WORK REQUIRED
Rename "GUI agent" to "interface agent" throughout the records below, and copy every other part of them unchanged.

DATA SUPPLIED
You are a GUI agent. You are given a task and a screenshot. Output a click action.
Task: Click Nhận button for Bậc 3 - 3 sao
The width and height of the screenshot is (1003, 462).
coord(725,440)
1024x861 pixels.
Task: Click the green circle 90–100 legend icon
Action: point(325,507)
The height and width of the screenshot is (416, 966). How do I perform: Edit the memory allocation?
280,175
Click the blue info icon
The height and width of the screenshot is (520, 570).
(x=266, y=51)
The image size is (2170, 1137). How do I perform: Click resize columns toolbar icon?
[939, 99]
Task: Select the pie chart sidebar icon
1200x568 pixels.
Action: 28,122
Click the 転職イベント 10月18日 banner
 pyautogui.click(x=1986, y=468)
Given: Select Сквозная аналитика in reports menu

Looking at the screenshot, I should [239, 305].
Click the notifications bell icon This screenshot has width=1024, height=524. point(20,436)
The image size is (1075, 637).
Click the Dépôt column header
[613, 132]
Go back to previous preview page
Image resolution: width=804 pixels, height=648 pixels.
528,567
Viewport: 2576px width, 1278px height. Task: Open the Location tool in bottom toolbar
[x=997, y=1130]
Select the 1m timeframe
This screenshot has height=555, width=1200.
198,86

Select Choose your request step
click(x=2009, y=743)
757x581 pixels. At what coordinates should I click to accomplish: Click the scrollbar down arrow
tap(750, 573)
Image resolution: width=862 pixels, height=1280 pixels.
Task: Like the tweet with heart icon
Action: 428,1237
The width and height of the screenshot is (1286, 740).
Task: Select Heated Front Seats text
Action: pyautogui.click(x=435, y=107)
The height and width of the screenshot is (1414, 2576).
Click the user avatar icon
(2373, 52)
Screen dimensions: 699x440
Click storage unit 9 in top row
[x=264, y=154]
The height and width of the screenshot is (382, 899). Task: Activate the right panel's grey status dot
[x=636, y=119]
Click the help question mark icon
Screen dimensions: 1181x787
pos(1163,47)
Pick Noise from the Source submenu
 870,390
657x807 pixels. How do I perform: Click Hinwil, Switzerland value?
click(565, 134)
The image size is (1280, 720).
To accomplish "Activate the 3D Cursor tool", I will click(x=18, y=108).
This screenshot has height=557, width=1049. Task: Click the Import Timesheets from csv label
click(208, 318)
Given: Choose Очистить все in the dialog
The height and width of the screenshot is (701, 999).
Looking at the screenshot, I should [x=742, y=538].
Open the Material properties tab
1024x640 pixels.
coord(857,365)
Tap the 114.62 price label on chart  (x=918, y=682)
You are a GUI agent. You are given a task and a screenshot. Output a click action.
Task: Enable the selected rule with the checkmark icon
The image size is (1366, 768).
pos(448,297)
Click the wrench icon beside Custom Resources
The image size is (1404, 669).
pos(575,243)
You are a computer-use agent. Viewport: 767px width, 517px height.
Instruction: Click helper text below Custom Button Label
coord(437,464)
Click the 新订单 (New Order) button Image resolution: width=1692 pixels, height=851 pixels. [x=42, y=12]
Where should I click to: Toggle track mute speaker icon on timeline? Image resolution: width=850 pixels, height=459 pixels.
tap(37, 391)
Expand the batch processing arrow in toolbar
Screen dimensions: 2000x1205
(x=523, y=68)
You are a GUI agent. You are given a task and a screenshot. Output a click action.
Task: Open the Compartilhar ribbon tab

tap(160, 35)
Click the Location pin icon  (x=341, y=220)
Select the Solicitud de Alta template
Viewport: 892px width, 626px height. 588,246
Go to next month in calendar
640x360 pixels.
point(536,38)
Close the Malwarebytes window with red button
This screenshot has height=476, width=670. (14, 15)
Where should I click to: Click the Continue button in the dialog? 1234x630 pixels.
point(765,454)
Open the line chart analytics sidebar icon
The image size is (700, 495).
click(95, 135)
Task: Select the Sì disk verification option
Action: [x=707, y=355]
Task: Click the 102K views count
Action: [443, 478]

ANSWER TO THE PROBLEM
You are a interface agent. You are given a task and a screenshot. Output a click action.
Task: Click Nhận button for Bậc 3 - 3 sao
The width and height of the screenshot is (1003, 462).
coord(725,440)
1024x861 pixels.
Task: Click the green circle 90–100 legend icon
Action: point(325,507)
The height and width of the screenshot is (416, 966). How do I perform: Edit the memory allocation?
280,175
Click the blue info icon
The height and width of the screenshot is (520, 570).
(x=266, y=51)
The image size is (2170, 1137). How do I perform: Click resize columns toolbar icon?
[939, 99]
Task: Select the pie chart sidebar icon
1200x568 pixels.
Action: 28,122
Click the 転職イベント 10月18日 banner
 pyautogui.click(x=1986, y=468)
Given: Select Сквозная аналитика in reports menu

Looking at the screenshot, I should [239, 305].
Click the notifications bell icon This screenshot has width=1024, height=524. point(20,436)
The image size is (1075, 637).
Click the Dépôt column header
[613, 132]
Go back to previous preview page
Image resolution: width=804 pixels, height=648 pixels.
528,567
Viewport: 2576px width, 1278px height. Task: Open the Location tool in bottom toolbar
[x=997, y=1130]
Select the 1m timeframe
This screenshot has height=555, width=1200.
198,86

Select Choose your request step
click(x=2009, y=743)
757x581 pixels. At what coordinates should I click to accomplish: Click the scrollbar down arrow
tap(750, 573)
Image resolution: width=862 pixels, height=1280 pixels.
Task: Like the tweet with heart icon
Action: 428,1237
The width and height of the screenshot is (1286, 740).
Task: Select Heated Front Seats text
Action: pyautogui.click(x=435, y=107)
The height and width of the screenshot is (1414, 2576).
Click the user avatar icon
(2373, 52)
Screen dimensions: 699x440
Click storage unit 9 in top row
[x=264, y=154]
The height and width of the screenshot is (382, 899). Task: Activate the right panel's grey status dot
[x=636, y=119]
Click the help question mark icon
Screen dimensions: 1181x787
pos(1163,47)
Pick Noise from the Source submenu
 870,390
657x807 pixels. How do I perform: Click Hinwil, Switzerland value?
click(565, 134)
The image size is (1280, 720).
To accomplish "Activate the 3D Cursor tool", I will click(x=18, y=108).
This screenshot has height=557, width=1049. Task: Click the Import Timesheets from csv label
click(208, 318)
Given: Choose Очистить все in the dialog
The height and width of the screenshot is (701, 999).
Looking at the screenshot, I should [x=742, y=538].
Open the Material properties tab
1024x640 pixels.
coord(857,365)
Tap the 114.62 price label on chart  (x=918, y=682)
You are a interface agent. You are given a task and a screenshot. Output a click action.
Task: Enable the selected rule with the checkmark icon
The image size is (1366, 768).
pos(448,297)
Click the wrench icon beside Custom Resources
The image size is (1404, 669).
pos(575,243)
You are a computer-use agent. Viewport: 767px width, 517px height.
Instruction: Click helper text below Custom Button Label
coord(437,464)
Click the 新订单 (New Order) button Image resolution: width=1692 pixels, height=851 pixels. [x=42, y=12]
Where should I click to: Toggle track mute speaker icon on timeline? Image resolution: width=850 pixels, height=459 pixels.
tap(37, 391)
Expand the batch processing arrow in toolbar
Screen dimensions: 2000x1205
(x=523, y=68)
You are a interface agent. You are given a task and a screenshot. Output a click action.
Task: Open the Compartilhar ribbon tab

tap(160, 35)
Click the Location pin icon  (x=341, y=220)
Select the Solicitud de Alta template
Viewport: 892px width, 626px height. 588,246
Go to next month in calendar
640x360 pixels.
point(536,38)
Close the Malwarebytes window with red button
This screenshot has height=476, width=670. (14, 15)
Where should I click to: Click the Continue button in the dialog? 1234x630 pixels.
point(765,454)
Open the line chart analytics sidebar icon
The image size is (700, 495).
click(95, 135)
Task: Select the Sì disk verification option
Action: [x=707, y=355]
Task: Click the 102K views count
Action: [443, 478]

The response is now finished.